I have a sparse matrix factorization problem, where I want to decompose a matrix $X\in \mathbb{R}^{n\times m}$ to $A\in \mathbb{R}^{n\times p}$ and $B\in \mathbb{R}^{p\times m}$, such that $X\approx AB$.
My matrix $X$ might have outlier values and missing values (that are replaced by zero). While I am aware of robust PCA, and low-rank plus sparse decomposition (E.g. in Candès et. al 2009-2016), I do not want to address the outliers directly.
I want to solve the following optimization program instead:
$$\text{minimize}_{A,B\geq 0} ~~\beta\|X-AB\|_F^2+(1-\beta)\|X-AB\|_1+\gamma_1\|A\|_1+\gamma_2\|B\|_1+\lambda\|A\|_*$$
$\|A\|_*$ is the nuclear norm of $A$, and it tries to encourage $A$ to be low-rank. Since this program is not jointly convex in $A$ and $B$, I want to solve it by alternating between the two, so let's assume I just want to solve it for $A$:
$$\text{minimize}_{A\geq 0} ~~\beta\|X-AB\|_F^2+(1-\beta)\|X-AB\|_1+\gamma_1\|A\|_1+\lambda\|A\|_*$$
I have the following questions:
Can I use a sequence of proximal projections for iteratively solving this problem? If yes, what should be the sequence of applying the projections?
If not, what is the best approach? I have tried subgradient descent, and it is not giving me a satisfactory convergence rate.
I would like to avoid off-the-shelf solvers, but if there is too much hassle to implement this myself (e.g. in Python's Scipy), are there any free solvers out there that scale to $n\approx10^9$ and $m\approx 10^4$?
Thanks!
I ended up doing the following, so I thought maybe I should post it here too.
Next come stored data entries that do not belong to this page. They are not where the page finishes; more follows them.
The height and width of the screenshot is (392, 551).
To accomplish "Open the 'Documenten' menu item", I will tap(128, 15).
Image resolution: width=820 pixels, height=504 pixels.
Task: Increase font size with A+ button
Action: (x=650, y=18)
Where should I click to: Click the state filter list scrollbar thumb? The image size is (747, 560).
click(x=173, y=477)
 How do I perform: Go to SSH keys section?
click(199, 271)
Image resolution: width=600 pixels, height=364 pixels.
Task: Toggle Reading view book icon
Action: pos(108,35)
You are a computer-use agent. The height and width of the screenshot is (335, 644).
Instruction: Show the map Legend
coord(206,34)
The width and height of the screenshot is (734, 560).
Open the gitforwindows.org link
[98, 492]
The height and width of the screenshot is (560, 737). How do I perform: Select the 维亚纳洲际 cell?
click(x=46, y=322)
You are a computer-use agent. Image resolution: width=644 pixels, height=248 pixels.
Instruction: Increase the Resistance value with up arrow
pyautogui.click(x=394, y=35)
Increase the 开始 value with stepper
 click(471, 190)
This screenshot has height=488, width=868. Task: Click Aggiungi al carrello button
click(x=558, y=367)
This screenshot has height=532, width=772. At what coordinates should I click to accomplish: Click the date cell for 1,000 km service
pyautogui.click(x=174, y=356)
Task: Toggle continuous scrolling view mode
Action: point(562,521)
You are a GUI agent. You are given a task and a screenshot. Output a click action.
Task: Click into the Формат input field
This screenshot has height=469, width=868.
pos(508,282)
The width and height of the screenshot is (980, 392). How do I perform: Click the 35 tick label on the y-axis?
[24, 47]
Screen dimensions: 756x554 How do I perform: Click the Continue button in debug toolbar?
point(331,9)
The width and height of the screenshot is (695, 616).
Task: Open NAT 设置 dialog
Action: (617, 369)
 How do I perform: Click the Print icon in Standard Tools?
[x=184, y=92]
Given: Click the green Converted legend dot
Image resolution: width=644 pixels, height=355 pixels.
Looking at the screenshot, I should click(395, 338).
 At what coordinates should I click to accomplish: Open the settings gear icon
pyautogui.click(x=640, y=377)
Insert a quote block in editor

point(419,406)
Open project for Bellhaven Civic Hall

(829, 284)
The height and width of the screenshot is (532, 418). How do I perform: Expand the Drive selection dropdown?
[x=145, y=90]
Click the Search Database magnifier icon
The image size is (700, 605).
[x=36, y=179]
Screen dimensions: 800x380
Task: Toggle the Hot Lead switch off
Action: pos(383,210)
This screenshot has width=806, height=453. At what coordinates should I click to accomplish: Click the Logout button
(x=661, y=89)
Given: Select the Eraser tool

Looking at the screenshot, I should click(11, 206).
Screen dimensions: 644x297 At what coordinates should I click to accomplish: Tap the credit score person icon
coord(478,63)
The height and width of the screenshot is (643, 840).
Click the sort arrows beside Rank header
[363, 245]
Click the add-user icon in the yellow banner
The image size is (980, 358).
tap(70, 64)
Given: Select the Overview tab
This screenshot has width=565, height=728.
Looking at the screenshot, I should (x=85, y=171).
We can also formulate this problem as a cone program, some thing like:
$\text{minimize}_{A\geq 0} ~~\beta\|X-AB\|_F^2+(1-\beta)t_1+\gamma_1 t_2+\lambda \|A\|_*$
$\text{subject to}$
$\quad\|X-AB\|_1\leq t_1$
$\quad\|A\|_1\leq t_2$
Since we know that the consraints $\|X-AB\|_1\leq t_1$ and $\|A\|_1\leq t_2$ can be replaced by affine inequalities, and since we have the following property. We can solve the problem using the interior point method. $$\begin{array}{ll} \text{minimize} & \|X\|_* \\ \text{subject to} & \mathcal{A}(X)=b \end{array} \quad\Longleftrightarrow\quad \begin{array}{ll} \text{minimize} & \tfrac{1}{2}\left( \mathop{\textrm{Tr}}W_1 + \mathop{\textrm{Tr}}W_2 \right) \\ \text{subject to} & \begin{bmatrix} W_1 & X \\ X^T & W_2 \end{bmatrix} \succeq 0 \\ & \mathcal{A}(X)=b \end{array} $$
Ideas are welcome!